Через несколько минут явилась княгиня с молодым князем. Увидев Гертруду, они неуверенно и удивлённо посмотрели ей в лицо. Но князь с радостным и ласковым видом, призывавшим их к тому же, сказал:
— Вот — заблудшая овца; и да будет это слово последним отголоском печальных воспоминаний. Она — утеха нашей семьи. Гертруда не нуждается больше в советах: она добровольно пожелала того, чего мы хотели для её же блага. Она приняла решение, она сама заявила мне, что приняла…
Тут Гертруда подняла на отца взор, полный ужаса и мольбы, словно прося его не договаривать до конца, но он уверенно закончил:
— …решение уйти в монастырь.
— Умница! Отлично! — воскликнули в один голос мать и сын и бросились обнимать Гертруду. Она отвечала на эти излияния слезами, которые были истолкованы как слёзы облегчения. Тут князь принялся пространно разъяснять, что он намерен сделать для того, чтобы будущее его дочери было радостным и блестящим. Он говорил о почёте, каким она будет пользоваться в монастыре и во всей округе; что она будет там настоящей княгиней, представительницей их рода; что как только позволит её возраст, она будет возведена в высший сан, а до той поры её подчинённое положение будет чисто формальным. Княгиня и молодой князь скова и снова поздравляли девушку и одобряли её решение. Гертруда была точно во сне.
— Придётся нам теперь установить день, когда отправиться в Монцу с заявлением к аббатиссе, — сказал князь. — Как она будет довольна! Уверяю вас, весь монастырь сумеет оценить честь, которую ему оказывает Гертруда. А впрочем… почему бы нам не отправиться туда сегодня же? Гертруда с удовольствием прогуляется.

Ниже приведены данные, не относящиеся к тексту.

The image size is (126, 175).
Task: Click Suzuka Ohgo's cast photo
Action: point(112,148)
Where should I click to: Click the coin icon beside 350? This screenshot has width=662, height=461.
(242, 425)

— В самом деле, поедем, — сказала княгиня.
— Я пойду распоряжусь, — вставил молодой князь.
— Но… — робко произнесла Гертруда.
— Не торопитесь, не торопитесь… — подхватил князь. — Пусть решает сама: может быть, сегодня она не расположена и ей угодно подождать до завтра. Решайте сами, когда вам угодно ехать. Угодно ли вам сегодня или лучше завтра?
— Завтра, — упавшим голосом ответила Гертруда, надеясь как-нибудь поправить дело даже этой маленькой отсрочкой.

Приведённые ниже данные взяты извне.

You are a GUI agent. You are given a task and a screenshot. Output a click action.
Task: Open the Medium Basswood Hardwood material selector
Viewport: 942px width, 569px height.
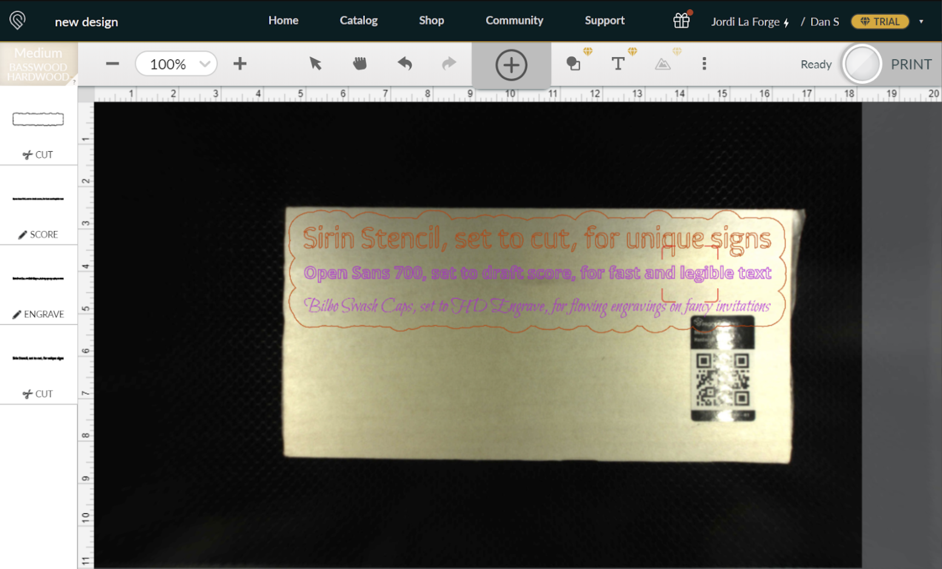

— Завтра, — торжественно произнёс князь. — Она назначила отъезд на завтра! А я пока отправлюсь к викарию монахинь с просьбой назначить день для испытания.

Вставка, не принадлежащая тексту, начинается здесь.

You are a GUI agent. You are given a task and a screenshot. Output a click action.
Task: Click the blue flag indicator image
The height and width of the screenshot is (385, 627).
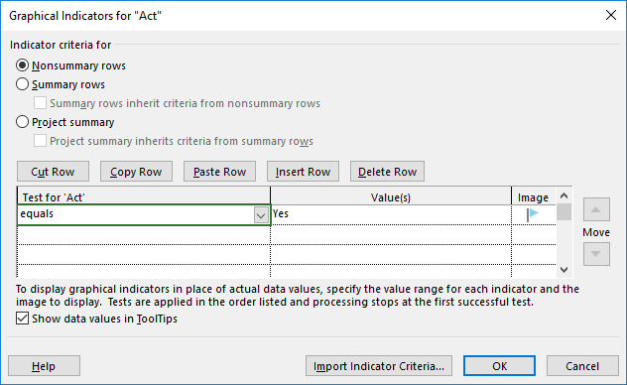tap(533, 214)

Сказано — сделано, и князь в самом деле отправился (что было немалым с его стороны снисхождением) к означенному викарию. Сговорились на том, что священник придёт через два дня.
Весь оставшийся день Гертруда не имела ни минуты покоя. Ей хотелось отдохнуть душой от нахлынувших переживаний, собраться, так сказать, с мыслями, отдать себе отчёт в том, что она сделала и что из этого последует, разобраться в своих желаниях, задержать движение этого механизма, который, раз пущенный в ход, работал так стремительно, — но это оказалось невозможным. События следовали одно за другим, цепляясь друг за друга. После ухода князя Гертруду тотчас же повели в будуар княгини, где, по указаниям последней, её причесала и одела собственная камеристка княгини. Едва успели покончить с этим, как уже позвали к столу. Гертруде пришлось пройти мимо рядов прислуги, отвешивавшей низкие поклоны и поздравлявшей её с выздоровлением. В столовой оказалось несколько ближайших родственников, которых спешно пригласили, желая оказать им честь и вместе с тем отпраздновать в их обществе два счастливых события: выздоровление дочери и окончательный выбор ею призвания.
«Наречённой» (так называли девушек, готовящихся в монахини; и Гертруду при её появлении теперь все величали этим именем), — наречённой то и дело приходилось отвечать на поздравления, которые сыпались на неё со всех сторон. Она хорошо сознавала, что каждый ответ её был как бы согласием и подтверждением, — но можно ли было отвечать иначе? Едва успели выйти из-за стола, как пришло время ехать на прогулку.